Allergic asthma is considered as a consequence of a tolerance breakdown, resulting in type 2 immune responses characterized by overproduction of cytokines such as IL-4 and IL-13. IL-4/IL-13 kinoids are vaccines consisting of mouse IL-4 and IL‑13 molecules coupled to a non-toxic diphtheria toxin mutant, serving as a carrier protein. Immunizations with these kinoids elicit the production of polyclonal anti-IL-4/IL-13 neutralizing antibodies. We aimed to evaluate the benefit of IL-4/IL-13 kinoids in a mouse model of allergic asthma induced by repeated intranasal administrations of house dust mite. This model recapitulates the main clinical hallmarks of asthma such as chronic airway inflammation, mucus production and airway hyperreactivity (AHR). To assess the effect of kinoid vaccination, mice received four intramuscular injections of IL-4 kinoid (IL-4-K), IL-13 kinoid (IL-13-K) or a combination of both (combo-K).
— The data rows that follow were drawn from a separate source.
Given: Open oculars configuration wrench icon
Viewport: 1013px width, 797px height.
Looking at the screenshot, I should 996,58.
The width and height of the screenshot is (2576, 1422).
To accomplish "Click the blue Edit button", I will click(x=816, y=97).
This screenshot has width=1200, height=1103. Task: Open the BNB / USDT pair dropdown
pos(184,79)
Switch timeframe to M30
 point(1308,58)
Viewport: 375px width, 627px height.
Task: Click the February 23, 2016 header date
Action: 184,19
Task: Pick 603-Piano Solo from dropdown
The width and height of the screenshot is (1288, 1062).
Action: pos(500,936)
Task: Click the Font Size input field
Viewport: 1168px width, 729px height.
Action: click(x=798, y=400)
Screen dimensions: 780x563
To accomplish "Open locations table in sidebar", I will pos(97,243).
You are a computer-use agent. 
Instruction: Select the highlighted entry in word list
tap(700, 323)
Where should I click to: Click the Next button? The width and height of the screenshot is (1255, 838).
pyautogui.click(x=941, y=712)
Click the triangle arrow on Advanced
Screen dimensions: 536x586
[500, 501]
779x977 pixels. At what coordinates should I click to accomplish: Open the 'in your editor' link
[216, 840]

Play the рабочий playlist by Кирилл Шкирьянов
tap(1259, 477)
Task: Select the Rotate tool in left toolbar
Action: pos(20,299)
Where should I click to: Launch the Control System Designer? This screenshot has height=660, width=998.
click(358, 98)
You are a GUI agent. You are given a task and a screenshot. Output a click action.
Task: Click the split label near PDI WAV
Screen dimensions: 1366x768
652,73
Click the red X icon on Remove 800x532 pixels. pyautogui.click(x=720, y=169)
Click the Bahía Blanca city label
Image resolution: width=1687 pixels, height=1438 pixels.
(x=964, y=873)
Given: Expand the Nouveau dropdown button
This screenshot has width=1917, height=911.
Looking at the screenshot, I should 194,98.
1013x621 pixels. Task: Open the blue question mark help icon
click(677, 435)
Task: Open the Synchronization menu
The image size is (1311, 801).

Respiratory functions were evaluated by plethysmography, airway and lung inflammation by histology or flow cytometry, mucus production by histology and antibody production by ELISA and cellular bioassays. High titers of anti-IL-4 and/or IL-13 neutralizing antibodies were detected in sera from kinoid-immunized mice. AHR, airway and lung eosinophilia, mucus production and IgE levels were partially reduced in mice vaccinated with IL-4-K or IL-13-K. Combo-K vaccination, however, protected mice from all these features of allergic asthma. Our results demonstrate that kinoids are capable to break B cell tolerance against IL-4 and IL-13, and protect mice from allergic airway inflammation, representing a promising new therapeutic strategy for the treatment of asthma.